The Romanian government also approved legislation that attempts to set the framework for investments for the titleholders of petroleum agreements in offshore fields. The offshore law was enacted in 2018, and set quite detrimental conditions for prospective investments in offshore gas fields. These included a windfall tax on gas produced from offshore fields, the lack of a stable legal framework and the requirement for offshore producers to conclude contracts for at least 50% of delivered gas to be distributed to the centralised markets in Romania.

Because of the unfavourable legislation, new investments (mostly upstream gas and electricity production) have been scarce and many have been postponed. There is clearly a deadlock in terms of major  investments in the newly discovered offshore gas fields in the Black Sea, with major investors announcing a postponement of investment decisions until the specific legislation is clarified. In the electricity generation sector, the lack of investments, both in conventional and renewable energy sources, makes the Romanian power sector non-competitive at a regional level, and the country was a net importer of electricity in 2019 and 2020.

The attractiveness of investments in regulated businesses (transport and distribution of gas and electricity) has also decreased as a result of the lower regulated return (6.39% for all regulated network activities) approved by the energy regulator in 2020. Investment programmes in the maintenance and safe operation of networks are jeopardised by the increased capex obligation to meet the legal requirements to connect final customers, regardless of the economics of such investments, as well as low long-term remuneration for allocated capex.

Dataset:
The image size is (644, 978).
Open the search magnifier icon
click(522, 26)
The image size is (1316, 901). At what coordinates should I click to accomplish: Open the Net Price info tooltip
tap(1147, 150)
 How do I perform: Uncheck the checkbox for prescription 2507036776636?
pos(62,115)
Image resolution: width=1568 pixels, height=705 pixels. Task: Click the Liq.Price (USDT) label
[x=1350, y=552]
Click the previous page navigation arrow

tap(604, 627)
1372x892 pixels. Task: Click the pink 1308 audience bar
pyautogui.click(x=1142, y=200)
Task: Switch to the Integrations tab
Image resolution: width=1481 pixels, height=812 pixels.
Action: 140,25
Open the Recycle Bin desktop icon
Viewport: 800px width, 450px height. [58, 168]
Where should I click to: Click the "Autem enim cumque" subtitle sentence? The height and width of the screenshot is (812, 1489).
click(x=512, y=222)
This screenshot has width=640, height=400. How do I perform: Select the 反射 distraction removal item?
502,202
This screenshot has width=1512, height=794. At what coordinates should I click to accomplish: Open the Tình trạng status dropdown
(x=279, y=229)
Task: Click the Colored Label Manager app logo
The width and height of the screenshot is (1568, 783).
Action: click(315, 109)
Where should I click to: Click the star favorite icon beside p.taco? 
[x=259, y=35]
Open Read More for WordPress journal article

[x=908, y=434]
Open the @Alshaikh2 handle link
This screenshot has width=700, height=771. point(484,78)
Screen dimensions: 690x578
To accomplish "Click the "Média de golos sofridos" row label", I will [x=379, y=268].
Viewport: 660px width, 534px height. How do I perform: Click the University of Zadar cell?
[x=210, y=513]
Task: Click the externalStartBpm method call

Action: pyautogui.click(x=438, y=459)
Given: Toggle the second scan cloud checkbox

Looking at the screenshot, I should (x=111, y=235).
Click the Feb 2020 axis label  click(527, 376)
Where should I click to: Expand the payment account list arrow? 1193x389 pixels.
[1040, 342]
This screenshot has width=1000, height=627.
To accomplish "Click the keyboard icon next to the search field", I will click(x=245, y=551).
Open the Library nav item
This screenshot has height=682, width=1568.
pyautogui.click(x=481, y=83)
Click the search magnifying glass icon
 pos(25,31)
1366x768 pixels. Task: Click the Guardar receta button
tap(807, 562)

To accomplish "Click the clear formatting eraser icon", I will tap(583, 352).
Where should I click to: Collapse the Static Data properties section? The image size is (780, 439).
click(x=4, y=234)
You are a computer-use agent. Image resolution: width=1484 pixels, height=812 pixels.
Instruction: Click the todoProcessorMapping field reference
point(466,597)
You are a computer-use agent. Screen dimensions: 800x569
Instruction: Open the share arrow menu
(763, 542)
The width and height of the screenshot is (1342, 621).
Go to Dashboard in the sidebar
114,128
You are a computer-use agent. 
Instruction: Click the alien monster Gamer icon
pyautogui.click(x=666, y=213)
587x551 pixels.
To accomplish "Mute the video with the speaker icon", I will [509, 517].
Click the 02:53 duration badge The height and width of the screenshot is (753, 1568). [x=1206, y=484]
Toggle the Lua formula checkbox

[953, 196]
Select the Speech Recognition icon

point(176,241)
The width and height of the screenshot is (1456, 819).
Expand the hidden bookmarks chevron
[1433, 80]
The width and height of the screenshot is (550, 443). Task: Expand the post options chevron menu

Exercise A: In the passage on Romanian energy investment, what regulated return did the energy regulator approve in 2020?
Exercise B: List each detrimental condition for offshore gas investment that the passage on Romanian energy investment attributes to the 2018 offshore law.
Answer from the passage on Romanian energy investment alone, not from the records.

Expected answer A: 6.39% for all regulated network activities.

Expected answer B:
- A windfall tax on gas produced from offshore fields
- The lack of a stable legal framework
- The requirement for offshore producers to conclude contracts for at least 50% of delivered gas to be distributed to the centralised markets in Romania